| Requirements |
Could you rewrite the records below as a JSON list of strings, with one string per line and blank lines left out?

| Given records |
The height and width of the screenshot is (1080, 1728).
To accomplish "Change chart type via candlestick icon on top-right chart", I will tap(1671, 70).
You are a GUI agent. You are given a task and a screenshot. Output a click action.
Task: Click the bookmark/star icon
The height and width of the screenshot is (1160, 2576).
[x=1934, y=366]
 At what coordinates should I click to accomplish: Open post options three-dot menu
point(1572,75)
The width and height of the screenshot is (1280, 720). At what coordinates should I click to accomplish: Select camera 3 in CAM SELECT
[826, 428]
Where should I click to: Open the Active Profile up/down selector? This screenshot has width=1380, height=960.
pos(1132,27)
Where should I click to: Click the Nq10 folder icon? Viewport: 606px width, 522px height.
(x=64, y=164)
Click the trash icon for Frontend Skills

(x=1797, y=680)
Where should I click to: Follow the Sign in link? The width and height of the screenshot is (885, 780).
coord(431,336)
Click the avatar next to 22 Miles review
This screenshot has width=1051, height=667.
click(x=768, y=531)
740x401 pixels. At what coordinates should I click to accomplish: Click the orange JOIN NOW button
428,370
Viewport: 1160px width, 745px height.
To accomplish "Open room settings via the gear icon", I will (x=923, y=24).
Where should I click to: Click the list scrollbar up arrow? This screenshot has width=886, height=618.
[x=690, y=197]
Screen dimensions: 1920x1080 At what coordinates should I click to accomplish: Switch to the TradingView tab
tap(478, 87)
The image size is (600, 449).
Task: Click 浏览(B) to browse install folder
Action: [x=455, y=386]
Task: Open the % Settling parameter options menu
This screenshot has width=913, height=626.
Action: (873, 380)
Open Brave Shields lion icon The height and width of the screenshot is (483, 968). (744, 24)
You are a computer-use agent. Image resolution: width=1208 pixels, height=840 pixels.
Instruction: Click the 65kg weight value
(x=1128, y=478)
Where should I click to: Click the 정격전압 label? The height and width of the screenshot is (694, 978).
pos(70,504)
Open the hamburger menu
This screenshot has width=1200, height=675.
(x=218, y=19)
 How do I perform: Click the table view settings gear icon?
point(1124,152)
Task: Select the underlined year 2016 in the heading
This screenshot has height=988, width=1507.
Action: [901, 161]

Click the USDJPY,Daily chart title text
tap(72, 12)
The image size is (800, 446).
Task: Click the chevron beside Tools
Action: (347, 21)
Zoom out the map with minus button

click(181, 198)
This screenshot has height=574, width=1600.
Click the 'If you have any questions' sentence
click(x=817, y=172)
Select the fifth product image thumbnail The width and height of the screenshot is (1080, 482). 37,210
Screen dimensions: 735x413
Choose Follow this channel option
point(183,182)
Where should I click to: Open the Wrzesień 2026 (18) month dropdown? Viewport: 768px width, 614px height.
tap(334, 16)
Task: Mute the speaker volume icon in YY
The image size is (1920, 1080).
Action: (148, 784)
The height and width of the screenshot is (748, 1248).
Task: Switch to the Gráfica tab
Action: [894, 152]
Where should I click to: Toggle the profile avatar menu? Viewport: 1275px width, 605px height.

| Written reply |
[
  "The height and width of the screenshot is (1080, 1728).",
  "To accomplish \"Change chart type via candlestick icon on top-right chart\", I will tap(1671, 70).",
  "You are a GUI agent. You are given a task and a screenshot. Output a click action.",
  "Task: Click the bookmark/star icon",
  "The height and width of the screenshot is (1160, 2576).",
  "[x=1934, y=366]",
  " At what coordinates should I click to accomplish: Open post options three-dot menu",
  "point(1572,75)",
  "The width and height of the screenshot is (1280, 720). At what coordinates should I click to accomplish: Select camera 3 in CAM SELECT",
  "[826, 428]",
  "Where should I click to: Open the Active Profile up/down selector? This screenshot has width=1380, height=960.",
  "pos(1132,27)",
  "Where should I click to: Click the Nq10 folder icon? Viewport: 606px width, 522px height.",
  "(x=64, y=164)",
  "Click the trash icon for Frontend Skills",
  "(x=1797, y=680)",
  "Where should I click to: Follow the Sign in link? The width and height of the screenshot is (885, 780).",
  "coord(431,336)",
  "Click the avatar next to 22 Miles review",
  "This screenshot has width=1051, height=667.",
  "click(x=768, y=531)",
  "740x401 pixels. At what coordinates should I click to accomplish: Click the orange JOIN NOW button",
  "428,370",
  "Viewport: 1160px width, 745px height.",
  "To accomplish \"Open room settings via the gear icon\", I will (x=923, y=24).",
  "Where should I click to: Click the list scrollbar up arrow? This screenshot has width=886, height=618.",
  "[x=690, y=197]",
  "Screen dimensions: 1920x1080 At what coordinates should I click to accomplish: Switch to the TradingView tab",
  "tap(478, 87)",
  "The image size is (600, 449).",
  "Task: Click 浏览(B) to browse install folder",
  "Action: [x=455, y=386]",
  "Task: Open the % Settling parameter options menu",
  "This screenshot has width=913, height=626.",
  "Action: (873, 380)",
  "Open Brave Shields lion icon The height and width of the screenshot is (483, 968). (744, 24)",
  "You are a computer-use agent. Image resolution: width=1208 pixels, height=840 pixels.",
  "Instruction: Click the 65kg weight value",
  "(x=1128, y=478)",
  "Where should I click to: Click the 정격전압 label? The height and width of the screenshot is (694, 978).",
  "pos(70,504)",
  "Open the hamburger menu",
  "This screenshot has width=1200, height=675.",
  "(x=218, y=19)",
  " How do I perform: Click the table view settings gear icon?",
  "point(1124,152)",
  "Task: Select the underlined year 2016 in the heading",
  "This screenshot has height=988, width=1507.",
  "Action: [901, 161]",
  "Click the USDJPY,Daily chart title text",
  "tap(72, 12)",
  "The image size is (800, 446).",
  "Task: Click the chevron beside Tools",
  "Action: (347, 21)",
  "Zoom out the map with minus button",
  "click(181, 198)",
  "This screenshot has height=574, width=1600.",
  "Click the 'If you have any questions' sentence",
  "click(x=817, y=172)",
  "Select the fifth product image thumbnail The width and height of the screenshot is (1080, 482). 37,210",
  "Screen dimensions: 735x413",
  "Choose Follow this channel option",
  "point(183,182)",
  "Where should I click to: Open the Wrzesień 2026 (18) month dropdown? Viewport: 768px width, 614px height.",
  "tap(334, 16)",
  "Task: Mute the speaker volume icon in YY",
  "The image size is (1920, 1080).",
  "Action: (148, 784)",
  "The height and width of the screenshot is (748, 1248).",
  "Task: Switch to the Gráfica tab",
  "Action: [894, 152]",
  "Where should I click to: Toggle the profile avatar menu? Viewport: 1275px width, 605px height."
]